Мужская сексуальность крайне мифологизирована как на уровне идеологии, так и в обыденном сознании. Известный американский сексолог Берни Зилбергелд перечисляет целую дюжину мужских мифов (Zilbergeld,1992):
Мы «крутые» ребята, в сексе для нас нет никаких трудностей.
Настоящий мужик не занимается такими бабскими вещами, как чувства и разговоры.
Всякое прикосновение сексуально или должно вести ксексу.
Мужчина всегда заинтересован в сексе и всегда готов кнему.
Настоящий мужик проверяется прежде всего в сексе.
Секс – это твердый член и то, что с ним делают.
Секс и половой акт – одно и то же.
Мужчина должен быть способен заставить свою партнершу испытать как бы землетрясение или, по крайней мере, ошеломить ее.
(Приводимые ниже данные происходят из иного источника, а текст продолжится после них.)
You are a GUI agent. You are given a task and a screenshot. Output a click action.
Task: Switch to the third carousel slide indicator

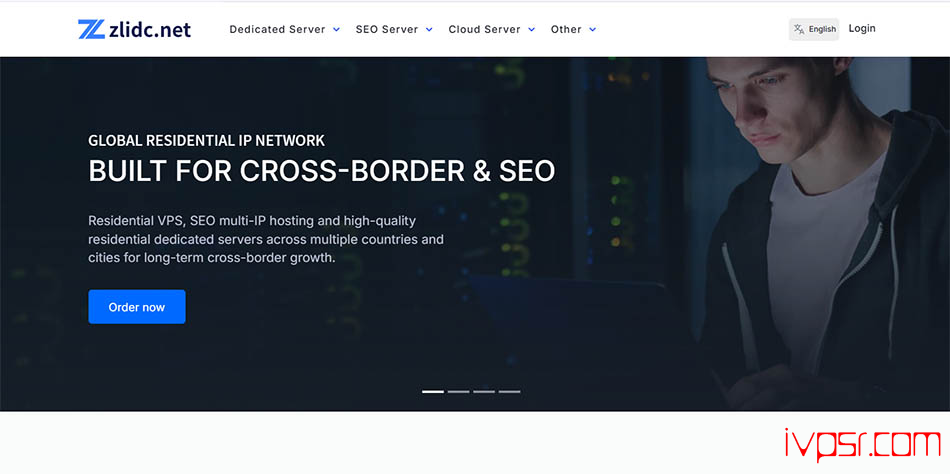tap(484, 391)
Хороший секс обязательно предполагает оргазм.
Занимаясь сексом, мужики не должны слушаться женщин.
Хороший секс происходит сам собой, без подготовки и разговоров.
У настоящих мужчин нет сексуальных проблем.
Эти мифы, тесно связанные с идеологией гегемонной маскулинности, никогда не помогали мужскому сексуальному благополучию, сегодня они просто опасны. Современные молодые женщины ожидают от своих сексуальных партнеров, постоянных и временных, не только высокой потенции, но и понимания, ласки и нежности, которые в прежний мужской джентльменский набор не входили. Разные индивиды везде и всюду имеют не только количественно неодинаковый уровень «сексуальных потребностей», но и качественно разные, не сводимые друг к другу, иерархии личных жизненных ценностей. Сублимация (замещение одного мотива другим), о которой говорит психоналитическая теория, – дело вынужденное и культурно-специфическое. Для классической протестантской этики мужчина, которого сегодня назвали бы трудоголиком, – явление нормальное и даже положительное, а того, кто был увлечен сексом, считали нездоровым развратником и потенциально опасным маньяком. Сексуально активная женщина тем более казалась моральным уродом, что не могло не накладывать отпечаток на ее самосознание.
Многообразие мужских типов можно показать даже без сложных теоретических моделей. Одному мужчине нужны деньги и власть, чтобы иметь много женщин и секса, от которого он получает больше всего удовольствия. Другому нужно много женщин и секса, чтобы другие мужчины завидовали тому, какой он «крутой», его главная ценность – власть. Третий любит одну-единственную женщину, количественные показатели ему глубоко безразличны. Четвертый – трудоголик, получающий главное удовольствие от своей работы, в чем бы она ни состояла, секс для него только необходимая разрядка. Пятый вообще любит не женщин, а мужчин, причем разные люди переживают это по-разному.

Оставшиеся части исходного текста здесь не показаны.